指先から電流が伝う。
喉元の管が、一気に締め付けられる。夏杏耶は唇を噛みしめて、涙が零れ落ちるのを懸命に耐えた。
分かってる……分かってるよ。奈央クンが私の事、本気で好きじゃないってことくらい。
付き合えたのだって……本当にたまたまで。
好きだから付き合う、なんて方程式が彼の脳裏に芽生えていたら、上手くいくはずもなかった。

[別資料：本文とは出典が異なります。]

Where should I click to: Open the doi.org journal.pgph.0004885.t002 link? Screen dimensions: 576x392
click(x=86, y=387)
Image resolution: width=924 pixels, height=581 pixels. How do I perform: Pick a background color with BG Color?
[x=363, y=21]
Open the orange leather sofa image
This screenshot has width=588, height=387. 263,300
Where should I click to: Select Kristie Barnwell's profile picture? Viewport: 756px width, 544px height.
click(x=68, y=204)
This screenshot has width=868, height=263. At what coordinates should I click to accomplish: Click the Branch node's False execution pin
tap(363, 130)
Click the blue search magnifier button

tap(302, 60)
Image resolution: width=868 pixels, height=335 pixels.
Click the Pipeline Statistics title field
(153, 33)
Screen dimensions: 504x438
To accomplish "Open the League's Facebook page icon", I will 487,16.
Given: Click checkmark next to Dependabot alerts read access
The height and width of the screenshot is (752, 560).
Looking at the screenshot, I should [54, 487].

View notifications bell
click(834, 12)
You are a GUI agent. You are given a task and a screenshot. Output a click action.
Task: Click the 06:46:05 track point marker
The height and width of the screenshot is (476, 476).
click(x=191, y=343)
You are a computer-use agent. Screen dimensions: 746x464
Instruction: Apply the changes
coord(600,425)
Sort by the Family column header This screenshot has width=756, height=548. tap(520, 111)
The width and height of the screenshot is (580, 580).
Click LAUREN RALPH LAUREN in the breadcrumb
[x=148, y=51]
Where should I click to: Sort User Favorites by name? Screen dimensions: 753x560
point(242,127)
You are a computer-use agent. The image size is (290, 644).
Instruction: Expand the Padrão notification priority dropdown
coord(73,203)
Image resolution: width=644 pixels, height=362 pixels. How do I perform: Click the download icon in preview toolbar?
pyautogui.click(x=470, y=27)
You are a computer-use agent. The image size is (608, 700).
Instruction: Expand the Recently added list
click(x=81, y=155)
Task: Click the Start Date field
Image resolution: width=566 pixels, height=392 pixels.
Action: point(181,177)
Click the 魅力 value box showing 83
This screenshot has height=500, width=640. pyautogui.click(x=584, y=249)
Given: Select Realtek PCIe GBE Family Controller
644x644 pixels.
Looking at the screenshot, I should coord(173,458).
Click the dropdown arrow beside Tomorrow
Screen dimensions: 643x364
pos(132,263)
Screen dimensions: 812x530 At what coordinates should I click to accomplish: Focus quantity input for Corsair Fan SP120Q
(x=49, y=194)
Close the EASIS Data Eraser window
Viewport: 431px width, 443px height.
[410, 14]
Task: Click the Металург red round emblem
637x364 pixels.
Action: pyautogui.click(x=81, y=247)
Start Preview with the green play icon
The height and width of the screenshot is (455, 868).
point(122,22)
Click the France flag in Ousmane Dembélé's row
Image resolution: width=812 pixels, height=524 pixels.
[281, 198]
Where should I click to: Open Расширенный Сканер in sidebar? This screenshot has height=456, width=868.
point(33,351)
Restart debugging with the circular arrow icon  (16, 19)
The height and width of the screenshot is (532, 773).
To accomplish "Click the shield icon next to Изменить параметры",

そもそも今まで、住んでいる家のことすら知らされていなかった。
だから───奈央クンと同居できると聞いた時、ああ……これはチャンスなんだって思ったの。嬉しかったの。
でも、違かったんだって。
……ごめんね。先走って、すぐ周りが見えなくなっちゃって……本当、最悪だ。
「そ、そっかぁ……うんっ、分かったよ。奈央クンもいきなりで困っちゃうよね。ごめん私、すぐ舞い上がっちゃうところあるし、」
「いや……夏杏耶、」
「ほら、一緒に暮らしたりしたら、寝込み襲っちゃうかもしれないし……」
「夏杏耶」
立ち上がり、キャリーケースに手を掛けた夏杏耶を、奈央はグンッと後ろに引き寄せる。
掴まれた腕は、不本意にも熱を帯びた。